**Consigne à suivre**
Recopiez le passage du texte sur la canicule qui va de « Les activités tournent » jusqu'à « jusqu’à l’affrontement physique. », en substituant « querelles » à « disputes ».

**Texte extrait**
Au-delà de midi, impossible de rester plus de deux minutes dans une chambre encore moins au soleil. Dans les familles, les marchés, les gens passent toute la journée à s’arroser avec de l’eau fraîche ou glacée. Aujourd’hui, le produit le plus demandé est la glace. Un morceau de glace peut se vendre jusqu’à 150 Fcfa dans la ville de Nioro du Sahel. Dans les autres localités du cercle, il faut débourser 300 Fcfa pour se procurer le même morceau de glace.
Les activités tournent au ralenti à partir de 11 heures, chacun limitant au minimum ses déplacements. Les autorités scolaires, sachant que les enfants et les personnes âgées sont les plus vulnérables aux effets de la canicule, ont été obligées de réaménager les horaires des classes. Désormais les cours de l’après-midi commencent à 16 heures et finissent à 18 heures au lieu de 15 heures-17 heures.
La température caniculaire accentue évidemment la pression sur l’eau. Les femmes auxquelles la corvée d’eau revient sont obligées de se lever très tôt le matin. D’autres se déplacent de localité en localité en observant le carême avec des charrettes à la recherche du plus que précieux liquide. Partout, l’on s’agglutine autour des points d’eau. Les disputes sont fréquentes. Elles peuvent même aller jusqu’à l’affrontement physique.

**Données affichées**
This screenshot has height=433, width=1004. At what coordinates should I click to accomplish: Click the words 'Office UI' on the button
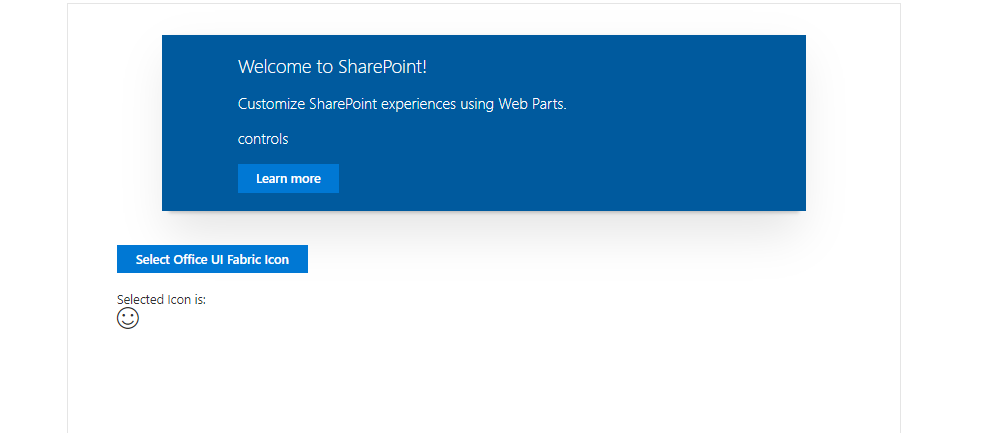pyautogui.click(x=197, y=260)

**Solution rédigée**
Les activités tournent au ralenti à partir de 11 heures, chacun limitant au minimum ses déplacements. Les autorités scolaires, sachant que les enfants et les personnes âgées sont les plus vulnérables aux effets de la canicule, ont été obligées de réaménager les horaires des classes. Désormais les cours de l’après-midi commencent à 16 heures et finissent à 18 heures au lieu de 15 heures-17 heures.
La température caniculaire accentue évidemment la pression sur l’eau. Les femmes auxquelles la corvée d’eau revient sont obligées de se lever très tôt le matin. D’autres se déplacent de localité en localité en observant le carême avec des charrettes à la recherche du plus que précieux liquide. Partout, l’on s’agglutine autour des points d’eau. Les querelles sont fréquentes. Elles peuvent même aller jusqu’à l’affrontement physique.